The division of the Cascades Fine Papers Group based in Thunder Bay manufactures coated fine papers, specialty products, and coated papers made from mechanical pulp for magazines and catalogues. Its numerous successful trademarks include Jenson; Beta; Gamma; Lakecard; North 49 Matte; Eco Return Card; Papiers Provincial; Provincial Papers; Q-Gloss; Semi West-Strength; and Wet Strength.
In addition to its high-end papers for magazines and the like, the Cascades Fine Papers Group makes specialty, niche products such as check paper, 100 percent recycled Enviro paper and postal reply cards – those small mailers that drop out of magazines. Goguen noted that the mills location in central Canada, roughly three hours north of Duluth, Minn., places it in a good position to ship product to North America’s leading magazine printers, many of whom are located in the American Midwest.
The company sells largely to merchants and brokers. “Quebecor and Transcontinental Printing are two of our largest customers based in Canada,” Goguen said.
The Thunder Bay unit has thrived in recent years with the power of Cascades Inc., the global paper giant that employs more than 15,000 people and operates some 150 modern and versatile operating units located in Canada, the United States, France, England, Germany and Sweden. The parent company, which was founded in 1964, specializes in all types of paper, from folding cardboard cartons to tissue paper and also recycles more than two million tons of paper and board annually. The giant mill in Thunder Bay prints some 166,000 short tons per year, and thanks to some productivity measures in recent years, employs a current workforce of about 600 people. Goguen called it “a specialty mill, a niche mill – we partake in different markets.”
The northern Ontario paper mill has an even longer history, dating back to 1918. For many years, the facility was owned by a company called Provincial Papers. It was briefly owned by a rival firm and then by its employees until the mill was purchased by Cascades Inc. some eight years ago.
Although Cascades came late to fine paper products, it grew during the 1990s through a string of acquisitions, with a unit in the distribution of printer paper called Cascade Resources as well as a large mill in the Canadian community of St. Jerome that manufactures Rolland Paper.
Keeping checks secure
“We make offset paper for North America,” Goguen said. “We make a fully recyclable grade called Eco-Return. Recycling is huge for us, along with security paper that is sold throughout the world.” This segment, he said, includes passport paper.

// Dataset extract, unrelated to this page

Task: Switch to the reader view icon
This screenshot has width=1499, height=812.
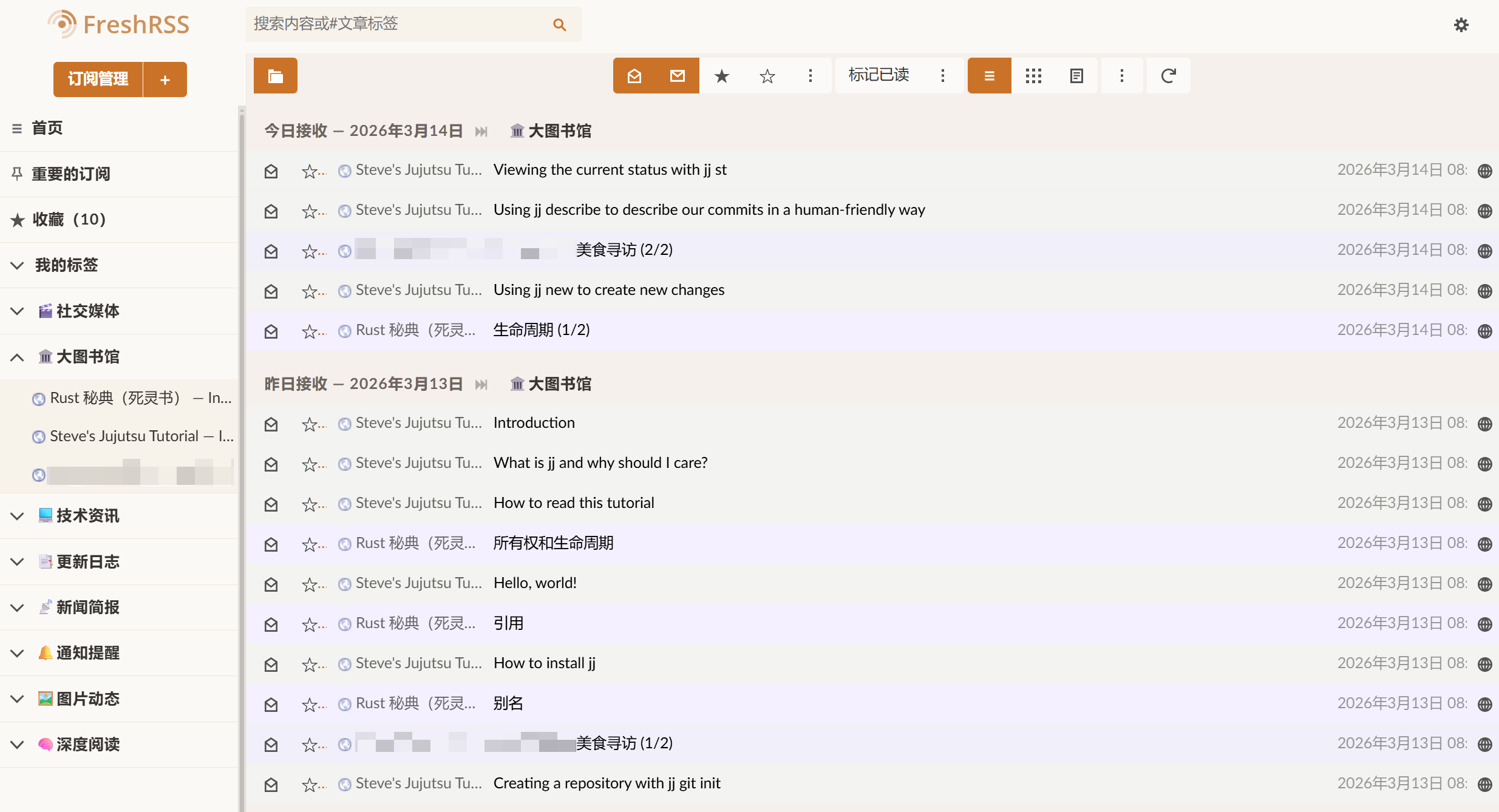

The flagship brand is the Jenson grade, which Goguen jokingly called “fancy schmancy” and is named for a type of font from the days of typesetting by hand that is recognized for its quality.
“We do a whole host of annual reports, magazines, and trade journals and we sell to a lot of book publishers in the United States and Canada, as well as to all the major printers in the USA and the large merchandisers,” he said. “We’re in a very competitive area. Europe and Asia are importing grades at the same price, so we need to differentiate ourselves with quality and printability and service.”
Goguen noted that because of the specialty nature of the grades that it produces, the overall output of the Thunder Bay mill is not huge; in fact, he noted, there are some individual machines that can produce as many tons per year as the entire Cascades facility.
“Our mill is known for its quality,” he said. “Something that they manufacture in Europe or Asia might take six weeks to deliver. We can ship anywhere in North America in five working days – that’s a definite advantage.”
Goguen explained that the emphasis on the quality, and especially the brightness, of the paper is important because many key customers will decide large purchases based upon a swatch book, which means that a sample really needs to jump off of the page. “If you don’t do it right,” he explained, “it can look gray or pink. You don’t get a second chance to make a first impression.”
With the unit’s focus on continuous improvement on high-end customers, future prospects for the Cascades Fine Papers Group is as bright as its paper products. Its specialty in Thunder Bay may be “the blues,” but right now the division is singing a happy tune.